Otago Polytech’s interest in professional practice actually stems back to when they established Capable NZ 15 years ago. This started out with assessments of prior learning and has evolved to a full-blown learning model based around prior learning.
“We’ve carved out a strong market among adult learners in the workplace who are under- or un-credentialled,” says Ker. “What we came to realise is that there is strong demand to engage in learning that is about them, not off the shelf.”
Otago’s focus on prior learning then evolved into professional practice. Ker believes their approach is unique.
“We’re surprised more haven’t adopted it. We’re pleased they haven’t, but surprised nonetheless!”
Otago looked to Middlesex University in London for guidance on the qualifications themselves. Middlesex is generally acknowledged as one of the leaders in the field of professional practice.
Ker describes the process they use as “intensely reflective”.
“The transformation we see is so effective. It works at undergrad and postgrad levels and teaches people how to learn.”
The doctorate course starts with an intensive reflective process, in which the candidates look closely at who they are and where they want to take their career. They set goals before embarking on the actual study of how to learn.
The beauty of the qualification is the ability to apply their research and learning directly into their workplace.
Ker says it is “desirable” to have the employer on board, as it becomes a three-way conversation between the candidate, the polytech and the employer. He acknowledges this isn’t always the case. If the employer isn’t prepared to invest, at the very least they need to be supportive, he says.
The other big ‘tick’ for the course is its flexibility. It’s a distance-facilitated course, meaning it can be taken anywhere.
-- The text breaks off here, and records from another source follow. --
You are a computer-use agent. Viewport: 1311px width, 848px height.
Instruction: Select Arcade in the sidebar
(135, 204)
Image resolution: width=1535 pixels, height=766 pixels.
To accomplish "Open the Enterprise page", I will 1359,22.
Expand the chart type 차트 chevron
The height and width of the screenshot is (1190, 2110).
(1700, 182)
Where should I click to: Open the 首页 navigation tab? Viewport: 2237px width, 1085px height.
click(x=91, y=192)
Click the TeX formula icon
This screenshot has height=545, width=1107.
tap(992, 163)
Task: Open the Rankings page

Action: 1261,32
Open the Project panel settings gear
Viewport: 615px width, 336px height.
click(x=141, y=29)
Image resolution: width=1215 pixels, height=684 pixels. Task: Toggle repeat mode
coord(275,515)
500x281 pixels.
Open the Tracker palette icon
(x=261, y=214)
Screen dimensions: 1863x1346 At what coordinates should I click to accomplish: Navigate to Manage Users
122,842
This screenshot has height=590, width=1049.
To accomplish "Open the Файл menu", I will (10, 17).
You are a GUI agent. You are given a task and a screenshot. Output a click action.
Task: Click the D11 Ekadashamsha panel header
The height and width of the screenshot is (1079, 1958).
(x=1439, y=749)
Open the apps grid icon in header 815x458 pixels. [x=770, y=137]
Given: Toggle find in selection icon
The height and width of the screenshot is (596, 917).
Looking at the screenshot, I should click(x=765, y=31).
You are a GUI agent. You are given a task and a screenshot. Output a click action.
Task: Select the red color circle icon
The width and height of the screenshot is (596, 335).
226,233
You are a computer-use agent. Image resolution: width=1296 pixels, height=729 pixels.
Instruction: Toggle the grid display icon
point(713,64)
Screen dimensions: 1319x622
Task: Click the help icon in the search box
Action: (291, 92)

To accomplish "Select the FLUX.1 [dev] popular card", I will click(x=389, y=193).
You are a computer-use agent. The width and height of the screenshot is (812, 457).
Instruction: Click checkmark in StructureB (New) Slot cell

They’ve even had an expat in Bahrain completing the master’s course.
Breaking the glass ceiling
Doctorate level qualifications are usually the domain of universities, but Otago Polytech has pushed through that superficial barrier.
“This is the biggest academic news at Otago Polytechnic since degrees were approved in 1995. We’ve broken through the glass ceiling and have shown that we have the knowledge and history to provide doctorate level programmes,” says Mann.
Ker says they didn’t encounter any problems getting the doctorate programme approved.
“NZQA assured us they had no bias against polytechnics. I think it helped that we consciously specialised in professional practice.”
They are also taking a softly-softly approach, starting with just five learners. Mann says there are already 25 people wanting to start the qualification. They will look to increase the intake over time.
“We want to learn to walk before we run,” says Ker.
Exciting new qualification in Agritech space
Lincoln Hub, in partnership with Tech Futures Lab, is readying to launch a highly relevant business qualification for business professionals in the burgeoning field of agritech.
From this November, the two organisations will offer the Master of Applied Practice – Technological Futures. Individuals will gain access to a diverse network of experts and practitioners in this field and work to understand, create and develop business opportunities based on tech-enabled agriculture in New Zealand.
Agritech is a growing field globally with many innovations and advancements happening at a rapid pace and fundamentally reshaping how we farm, cultivate crops and rear animals. Agriculture has long been considered the backbone of New Zealand, and now agritech presents the opportunity to create sustainable economic growth.
Lincoln Hub is an innovation network and agri ecosystem with access to a worldwide network of agricultural expertise. It works with industry, education and science to create sustainable solutions to agricultural problems through new ways of thinking – focusing on the big opportunities in the agri sector. Tech Futures Lab is a technology, innovation and business learning hub for professionals.
Candidates of the new master’s programme will gain hands-on experience and see projects and research at work. They will also spend four weeks during the immersion phase of the programme with Lincoln Hub’s partners around the country.
Sarah Hindle, Tech Futures Lab general manager, says the new qualification will enable students to flesh out their ideas with “industry-backed research and real-world solutions”.